When her targets were strangers in faraway police states, it was easy to compartmentalize, to ignore the collateral damage of murder, rape, and torture. But when it hits close to home, and the hacks and exploits she’s devised are directed at her friends and family–including boy wonder Marcus Yallow, her old crush and arch rival, and his entourage of naïve idealists–Masha realizes she has to choose.

And whatever choice she makes, someone is going to get hurt.

ARC provided by MacMillan-Tor/Forge via NetGalley for an honest review.

Confession:

This is the third book set in the Little Brother world, but it is told from the perspective of a newish character. Masha is a very minor character in the first two books, but here she is the star of the show. I had often wondered about Masha while reading the first two books. Wondering what made her tick and why she makes the choices that she does. This book does explain it all, and then some.

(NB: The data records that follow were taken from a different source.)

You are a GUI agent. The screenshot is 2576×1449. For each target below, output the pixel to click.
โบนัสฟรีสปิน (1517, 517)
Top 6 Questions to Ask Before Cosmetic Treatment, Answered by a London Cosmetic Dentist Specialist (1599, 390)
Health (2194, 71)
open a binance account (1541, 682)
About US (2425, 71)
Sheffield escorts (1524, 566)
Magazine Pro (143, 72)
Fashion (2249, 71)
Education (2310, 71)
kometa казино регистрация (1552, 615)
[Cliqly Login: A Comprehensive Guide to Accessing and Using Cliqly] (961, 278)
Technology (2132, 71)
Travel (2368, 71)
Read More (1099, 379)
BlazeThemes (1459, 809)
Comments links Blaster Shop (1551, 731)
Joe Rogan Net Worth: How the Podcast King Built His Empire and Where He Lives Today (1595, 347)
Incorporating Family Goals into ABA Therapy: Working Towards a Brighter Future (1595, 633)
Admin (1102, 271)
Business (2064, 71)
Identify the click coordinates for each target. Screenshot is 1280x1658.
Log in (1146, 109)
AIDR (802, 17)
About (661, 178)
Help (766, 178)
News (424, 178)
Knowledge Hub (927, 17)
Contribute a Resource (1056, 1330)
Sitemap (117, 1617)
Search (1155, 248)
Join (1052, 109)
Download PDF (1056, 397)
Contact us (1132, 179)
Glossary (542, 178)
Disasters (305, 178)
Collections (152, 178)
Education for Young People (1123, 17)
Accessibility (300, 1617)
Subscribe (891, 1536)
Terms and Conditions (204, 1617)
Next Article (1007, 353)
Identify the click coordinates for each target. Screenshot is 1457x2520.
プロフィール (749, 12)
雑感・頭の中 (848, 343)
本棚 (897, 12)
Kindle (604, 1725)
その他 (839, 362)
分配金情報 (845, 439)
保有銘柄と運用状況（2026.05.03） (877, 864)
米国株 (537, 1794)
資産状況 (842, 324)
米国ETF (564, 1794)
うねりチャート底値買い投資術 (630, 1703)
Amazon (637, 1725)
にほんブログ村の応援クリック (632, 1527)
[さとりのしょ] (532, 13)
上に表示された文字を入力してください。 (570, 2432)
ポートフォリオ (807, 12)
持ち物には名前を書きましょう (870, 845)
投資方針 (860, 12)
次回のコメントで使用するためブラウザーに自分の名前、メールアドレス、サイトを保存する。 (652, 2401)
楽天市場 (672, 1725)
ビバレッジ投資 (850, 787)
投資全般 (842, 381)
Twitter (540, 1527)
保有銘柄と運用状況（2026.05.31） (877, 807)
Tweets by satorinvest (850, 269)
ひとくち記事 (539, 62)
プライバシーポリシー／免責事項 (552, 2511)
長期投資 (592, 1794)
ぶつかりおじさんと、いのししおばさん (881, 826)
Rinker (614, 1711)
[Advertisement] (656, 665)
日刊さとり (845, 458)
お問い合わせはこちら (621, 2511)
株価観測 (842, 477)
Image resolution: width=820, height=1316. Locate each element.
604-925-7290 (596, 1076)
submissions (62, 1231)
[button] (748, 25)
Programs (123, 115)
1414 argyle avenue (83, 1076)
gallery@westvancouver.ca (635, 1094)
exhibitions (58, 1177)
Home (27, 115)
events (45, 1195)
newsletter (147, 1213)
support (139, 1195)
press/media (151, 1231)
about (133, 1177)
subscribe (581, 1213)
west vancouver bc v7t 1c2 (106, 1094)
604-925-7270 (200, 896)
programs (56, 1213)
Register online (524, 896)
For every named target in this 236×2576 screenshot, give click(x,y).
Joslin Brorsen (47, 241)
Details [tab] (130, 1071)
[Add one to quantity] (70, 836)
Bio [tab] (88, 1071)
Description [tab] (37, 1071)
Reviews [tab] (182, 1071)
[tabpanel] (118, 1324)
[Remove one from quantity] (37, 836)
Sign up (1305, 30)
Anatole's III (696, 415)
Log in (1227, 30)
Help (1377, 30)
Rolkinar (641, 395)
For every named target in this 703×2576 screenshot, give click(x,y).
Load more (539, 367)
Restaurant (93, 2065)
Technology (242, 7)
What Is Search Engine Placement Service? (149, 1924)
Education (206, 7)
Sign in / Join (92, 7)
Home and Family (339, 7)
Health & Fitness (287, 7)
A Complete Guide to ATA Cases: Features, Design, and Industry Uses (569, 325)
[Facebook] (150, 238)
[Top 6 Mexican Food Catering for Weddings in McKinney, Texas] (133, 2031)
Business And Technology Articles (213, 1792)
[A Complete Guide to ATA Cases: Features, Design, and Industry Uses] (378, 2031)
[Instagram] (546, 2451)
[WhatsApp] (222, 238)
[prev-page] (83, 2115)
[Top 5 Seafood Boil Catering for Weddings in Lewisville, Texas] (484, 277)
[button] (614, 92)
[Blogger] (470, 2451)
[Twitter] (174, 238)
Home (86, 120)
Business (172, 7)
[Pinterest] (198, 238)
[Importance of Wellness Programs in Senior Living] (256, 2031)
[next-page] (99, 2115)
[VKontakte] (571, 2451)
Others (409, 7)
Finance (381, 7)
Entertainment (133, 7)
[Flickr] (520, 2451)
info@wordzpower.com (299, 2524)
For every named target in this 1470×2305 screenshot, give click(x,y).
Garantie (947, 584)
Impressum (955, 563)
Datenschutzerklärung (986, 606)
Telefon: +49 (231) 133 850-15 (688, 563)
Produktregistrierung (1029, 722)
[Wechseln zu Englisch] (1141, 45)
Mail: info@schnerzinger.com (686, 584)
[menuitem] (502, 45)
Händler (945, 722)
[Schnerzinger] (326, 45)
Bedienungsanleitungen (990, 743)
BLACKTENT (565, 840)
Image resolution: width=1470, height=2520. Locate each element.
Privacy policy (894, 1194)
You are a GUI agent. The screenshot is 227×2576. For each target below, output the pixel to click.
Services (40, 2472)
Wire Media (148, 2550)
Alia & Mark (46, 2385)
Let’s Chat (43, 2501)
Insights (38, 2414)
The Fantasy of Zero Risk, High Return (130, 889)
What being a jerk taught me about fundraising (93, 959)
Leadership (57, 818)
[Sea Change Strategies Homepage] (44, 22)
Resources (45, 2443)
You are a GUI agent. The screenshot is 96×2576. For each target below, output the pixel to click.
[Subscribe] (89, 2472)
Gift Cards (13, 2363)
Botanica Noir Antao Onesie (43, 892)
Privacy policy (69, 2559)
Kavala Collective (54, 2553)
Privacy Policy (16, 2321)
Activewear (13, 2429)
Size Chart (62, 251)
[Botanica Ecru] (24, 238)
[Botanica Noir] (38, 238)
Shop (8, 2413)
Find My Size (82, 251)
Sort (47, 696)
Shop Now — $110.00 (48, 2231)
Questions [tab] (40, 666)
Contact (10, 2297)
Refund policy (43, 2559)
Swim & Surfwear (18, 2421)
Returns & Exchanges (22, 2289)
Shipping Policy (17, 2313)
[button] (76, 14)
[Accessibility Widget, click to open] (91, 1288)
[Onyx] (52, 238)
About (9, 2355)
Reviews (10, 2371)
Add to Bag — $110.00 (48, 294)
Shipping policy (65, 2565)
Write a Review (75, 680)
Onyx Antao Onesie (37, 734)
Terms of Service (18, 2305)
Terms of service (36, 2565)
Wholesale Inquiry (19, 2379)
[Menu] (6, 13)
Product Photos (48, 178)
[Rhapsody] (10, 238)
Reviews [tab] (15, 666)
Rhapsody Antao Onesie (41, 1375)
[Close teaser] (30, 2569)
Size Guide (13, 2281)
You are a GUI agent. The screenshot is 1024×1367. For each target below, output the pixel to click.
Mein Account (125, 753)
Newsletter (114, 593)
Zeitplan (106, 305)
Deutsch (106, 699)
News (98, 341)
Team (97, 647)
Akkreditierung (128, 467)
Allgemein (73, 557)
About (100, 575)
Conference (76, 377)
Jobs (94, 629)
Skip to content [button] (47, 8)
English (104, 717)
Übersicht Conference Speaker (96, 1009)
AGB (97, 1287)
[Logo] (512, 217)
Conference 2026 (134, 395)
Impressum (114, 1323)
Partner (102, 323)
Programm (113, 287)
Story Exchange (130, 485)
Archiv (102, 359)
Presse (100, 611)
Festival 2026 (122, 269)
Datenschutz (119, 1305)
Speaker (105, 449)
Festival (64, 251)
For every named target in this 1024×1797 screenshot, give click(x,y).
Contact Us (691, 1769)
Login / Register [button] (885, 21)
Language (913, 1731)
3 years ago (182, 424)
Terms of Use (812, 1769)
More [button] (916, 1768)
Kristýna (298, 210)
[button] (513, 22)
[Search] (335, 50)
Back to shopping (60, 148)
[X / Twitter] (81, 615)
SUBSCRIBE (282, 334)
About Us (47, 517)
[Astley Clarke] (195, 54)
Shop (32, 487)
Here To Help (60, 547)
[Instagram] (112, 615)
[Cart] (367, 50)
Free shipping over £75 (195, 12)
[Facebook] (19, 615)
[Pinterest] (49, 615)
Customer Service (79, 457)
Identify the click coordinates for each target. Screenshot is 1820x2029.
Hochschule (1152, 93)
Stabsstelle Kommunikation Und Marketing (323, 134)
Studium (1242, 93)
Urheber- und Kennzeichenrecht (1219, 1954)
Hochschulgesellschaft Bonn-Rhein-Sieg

I liked Masha for the most part, although there were many times I didn’t understand her choices, and I’m not sure she did either. Although she was an idealist at the start, wanted to help catch the terrorists who attacked her city, she soon gets caught up in the surveillance racket and soon discovers that there is no real distinction between good guys and bad guys. Almost anyone in the right circumstances will make a bad decision. She does what she can to ease her conscience, but soon even that is not enough to keep her from despising herself and what she has done.

Although you don’t really have to have read the first books to get this one, it does help. There are a lot of flashbacks to the other books and to the parts of Masha’s life that happened during those books that we didn’t know. There is also a lot of tech talk, which does at times slow the narrative down, and many times goes over my head. But some of it is damn scary too. All the different ways that the government, businesses and others I don’t want to think about, can spy on you, yes you, the average citizen just minding their business.

This book is perhaps a bit darker than the other two, but the ending is so hopeful. I loved seeing how Marcus and Angie’s lives turned out, too. A good commentary on how tech can be helpful but also a cautionary tale on how governments could easily go down the wrong road.